GTP относится к обязательным компонентам бесклеточной белоксинтезирующей системы. Он не может быть заменен на любой другой из известных рибонуклеозидтрифосфатов и необходим для мРНК-зависимого связывания аминоацил-тРНК с рибосомами и транслокации. Поскольку при трансляции происходит непрерывное расходование GTP, а образующийся при этом GDP является ингибитором трансляции, в процессе функционирования бесклеточной системы осуществляют постоянную регенерацию GTP. Для этого применяют АТР в качестве донора фосфатных групп, которая, в свою очередь, регенерируется путем переноса фосфатной группы вводимого в бесклеточную систему фосфоэнолпирувата с помощью пируватфосфокиназы. Энергия макроэргических связей АТР используется также при аминоацилировании тРНК аминоацил-тРНК-синтетазами. В том случае, если создается бесклеточная система сопряженной транскрипции и трансляции, для осуществления синтеза РНК в нее вводятся еще два недостающих рибонуклеозидтрифосфата: UTP и СТР.
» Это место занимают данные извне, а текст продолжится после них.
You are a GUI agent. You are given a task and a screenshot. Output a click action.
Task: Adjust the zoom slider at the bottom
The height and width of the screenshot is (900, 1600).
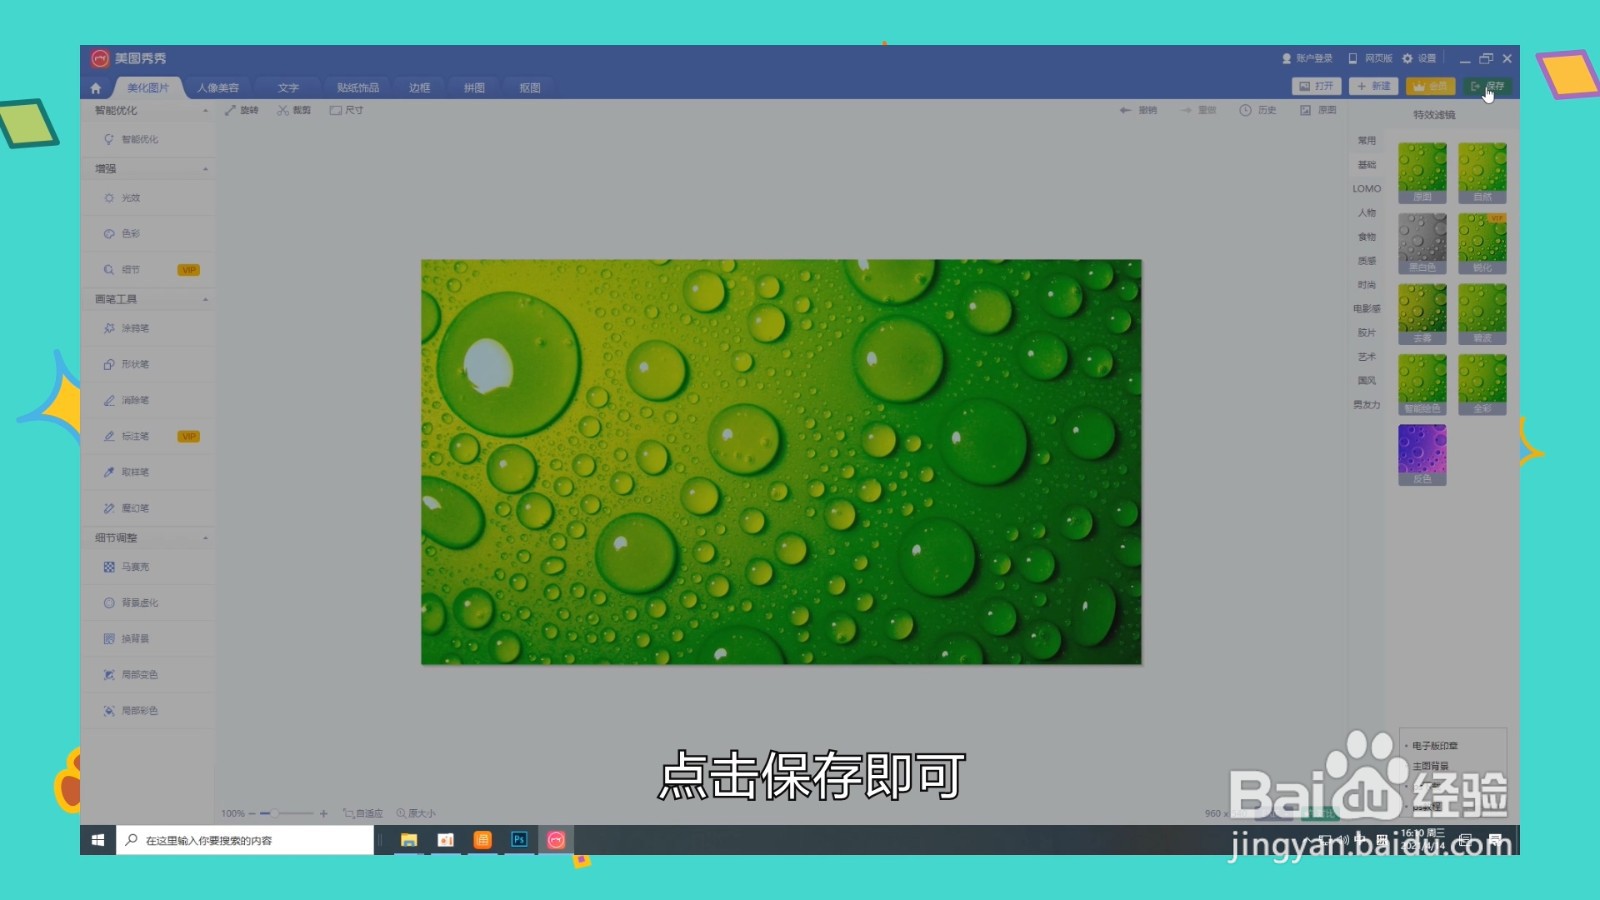[272, 813]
Для функционирования бесклеточных белоксинтезирующих систем необходимо обеспечивать в них определенные ионные условия. Наиболее существенным фактором в этом случае является концентрация ионов Mg2+. Достаточно изменения оптимальной концентрации Mg2+ в системе на 1–2 мМ, чтобы в ней перестали синтезироваться полипептиды, обладающие ферментативной активностью. При этом влияние ионов Mg2+ на суммарное включение аминокислот в синтезируемые полипептидные цепи проявляется в меньшей степени, что, по-видимому, объясняется нарушением точности включения аминокислот в белки при неоптимальных концентрациях ионов Mg2+. В системах in vitro ионы Mg2+ могут быть заменены на ионы Са2+ и даже Мn2+, а также частично замещены полиаминами: спермидином или спермином, которые благоприятно влияют на трансляцию и образование нативных белков.
Биосинтез белка в бесклеточных системах происходит также в присутствии ионов K+ или NH4+, оптимальные концентрации которых составляют 100 мМ. Ионы Na+ ингибируют трансляцию, а ацетат-анионы в используемых солях предпочтительнее анионов Сl-. Ионы Mg2+, К+ и NH4+ необходимы для ассоциации субчастиц рибосом и поддержания их в компактной форме, а также обеспечения других их функций.
Несмотря на то что в бесклеточной трансляции чаще всего находят применение системы с использованием SЗО- и S1OO-экстрактов с добавленными рибосомами, современный уровень знаний молекулярных механизмов трансляции позволяет получать бесклеточные белоксинтезирующие системы из полностью очищенных компонентов. Однако создание таких систем является трудоемким процессом, поэтому их применяют только в аналитическом варианте для решения специальных задач.